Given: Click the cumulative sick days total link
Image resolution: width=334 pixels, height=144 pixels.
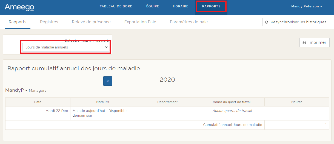Looking at the screenshot, I should (326, 125).
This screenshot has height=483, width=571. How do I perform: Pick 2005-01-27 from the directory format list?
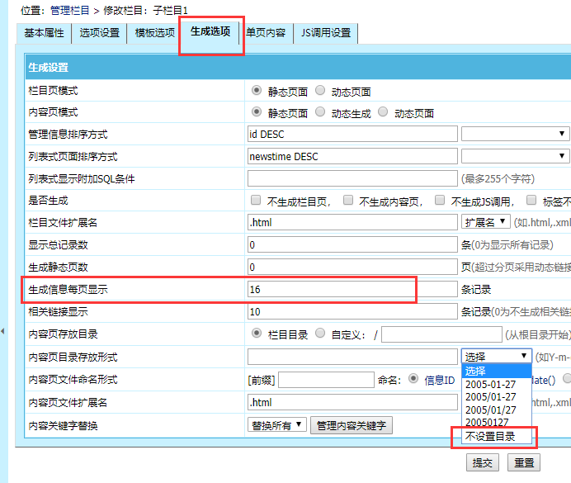click(x=490, y=384)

---------------

[HOW TO COMPLETE THIS TASK]:
Beginning at the line with "Image resolution: width=334" and ending at the last line of the listing above, retype each line exactly, including those two lines. Leave the pictures out.

[REPLY TO THE EXERCISE]:
Image resolution: width=334 pixels, height=144 pixels.
Looking at the screenshot, I should (326, 125).
This screenshot has height=483, width=571. How do I perform: Pick 2005-01-27 from the directory format list?
click(x=490, y=384)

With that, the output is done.